My wife and I recently had a discussion about what the younger generation will do in, say 2030, when they look back and realize all the moments of their lives are forever captured by YouTube, Facebook, Twitter and whatever arises as the next can’t-keep-away-from-it-must-update technologies du jour. (We also spoke about their ultimate realization of ‘Why did I ever get these tattoos?’ – but that’s another story.)

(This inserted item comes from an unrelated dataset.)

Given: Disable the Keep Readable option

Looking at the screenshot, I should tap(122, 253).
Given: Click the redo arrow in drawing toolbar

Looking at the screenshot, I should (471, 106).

I’ve decided, however, we’re being unfair to the youth of today – what with adults already setting such embarrassing examples. Take Rick Sanchez who was fired by CNN on October 1st for inappropriate comments about his bosses at CNN and Comedy Central’s Jon Stewart. Sanchez violated the first rule my mother taught me in high school: “In everything you do, act like there is a camera on your shoulder for all the world to see it.” (Keep in mind that was 35 years ago.) How a professional journalist could allow himself to speak such controversial things is mindboggling. Those few sentences Sanchez said on satellite radio will follow him forever.
An episode of ABC’s Modern Family addressed this topic just two weeks ago when Claire Dunphy confessed to her daughter that she wasn’t as pure and wholesome a teenager as she tried to make her children think. Regardless of whether you’re in high school, college or already in the working world, keep in mind what you say and do is subject to someone else discovering it. There are no secrets anymore. Think about that before you post something that might not reflect positively on you down the road.